FRICHE AND CHEAP
Belle abandonnée, jamais vraiment désertée...
Autrefois les troufions rêvaient de faire le mur. Aujourd'hui tes portes ouvertes laissent passer quantités d'aspirants soupirants, magnétisés par tes murs mûrs. Tes barrières tombent. Bientôt le quartier Niel sera éco-quartier. Écho logique à ton passé guerrier, on transforme ton béton armée en vert solidaire. Marchands de rêves contre marchands de canons. Pas de nostalgie pourtant. Mort aux combats et morts aux cons ! Rappelle-toi, barbarie, quelle connerie la guerre !
Belle abandonnée...
Tes hangars à ciel ouvert laissent apercevoir ton corsage, ourlé de verdure citadine. Baleines échouées, gaines de fer dans une gangue de velours. Des gangs de gagas se promènent dans tes allées comme on visite un musée, comme on va au zoo, comme on fait une rando. Lâcher de touristes japonais qu'auraient jamais vu le Japon.
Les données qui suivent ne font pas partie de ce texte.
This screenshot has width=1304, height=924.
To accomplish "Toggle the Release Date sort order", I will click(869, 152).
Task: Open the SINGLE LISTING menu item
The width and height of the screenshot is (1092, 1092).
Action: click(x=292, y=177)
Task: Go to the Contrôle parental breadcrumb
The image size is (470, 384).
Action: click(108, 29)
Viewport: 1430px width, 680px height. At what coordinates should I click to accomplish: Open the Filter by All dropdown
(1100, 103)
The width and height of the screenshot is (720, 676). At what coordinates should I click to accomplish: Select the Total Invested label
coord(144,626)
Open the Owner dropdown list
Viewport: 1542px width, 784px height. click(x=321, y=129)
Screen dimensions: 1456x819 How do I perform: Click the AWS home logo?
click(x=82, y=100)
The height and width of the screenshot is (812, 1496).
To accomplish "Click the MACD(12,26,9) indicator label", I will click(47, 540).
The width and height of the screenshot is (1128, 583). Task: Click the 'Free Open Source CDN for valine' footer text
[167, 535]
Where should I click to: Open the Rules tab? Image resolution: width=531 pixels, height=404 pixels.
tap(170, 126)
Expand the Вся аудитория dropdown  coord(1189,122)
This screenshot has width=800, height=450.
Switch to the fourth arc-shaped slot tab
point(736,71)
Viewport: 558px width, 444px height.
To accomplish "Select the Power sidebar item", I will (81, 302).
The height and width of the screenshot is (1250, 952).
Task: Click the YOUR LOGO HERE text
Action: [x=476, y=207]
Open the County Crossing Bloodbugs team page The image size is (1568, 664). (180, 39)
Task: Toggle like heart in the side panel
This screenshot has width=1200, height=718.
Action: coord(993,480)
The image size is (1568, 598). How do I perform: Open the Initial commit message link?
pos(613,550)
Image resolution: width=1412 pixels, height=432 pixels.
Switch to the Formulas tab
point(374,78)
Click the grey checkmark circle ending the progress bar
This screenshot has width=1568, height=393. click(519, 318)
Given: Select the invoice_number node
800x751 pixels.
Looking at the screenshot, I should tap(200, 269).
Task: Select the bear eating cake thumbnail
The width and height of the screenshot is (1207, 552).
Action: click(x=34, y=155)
J'en suis moi aussi. Débridée. J'explore. Je dévore. Je fais collection. J'ai l'appareil photo Canon et je bombarde le monde de questions. Les photos apportent-elles vraiment les réponses ?
Ou bien comme disait l'autre jour Alex, le peintre cueilleur de déchets, la vérité ne se trouve-t-elle pas entre les images ? Là où on pose soudain l'appareil photo, où on ne pose plus de questions. Là où l'on croise l'autre, le graffeur hâbleur, le type chalumé au bob retroussé, le petit guetteur aux yeux vifs, le photo mateur à œil unique... Là où la rencontre peut enfin avoir lieu.